### DATA IN THIS EXERCISE:
_ _ _
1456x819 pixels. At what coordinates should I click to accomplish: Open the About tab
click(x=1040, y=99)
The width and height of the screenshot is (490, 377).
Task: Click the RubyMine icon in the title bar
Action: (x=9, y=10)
_ _ _
### WORK TO COMPLETE:
Copy every line of the records above word for word, with no changes.

### WRITTEN SOLUTION:
1456x819 pixels. At what coordinates should I click to accomplish: Open the About tab
click(x=1040, y=99)
The width and height of the screenshot is (490, 377).
Task: Click the RubyMine icon in the title bar
Action: (x=9, y=10)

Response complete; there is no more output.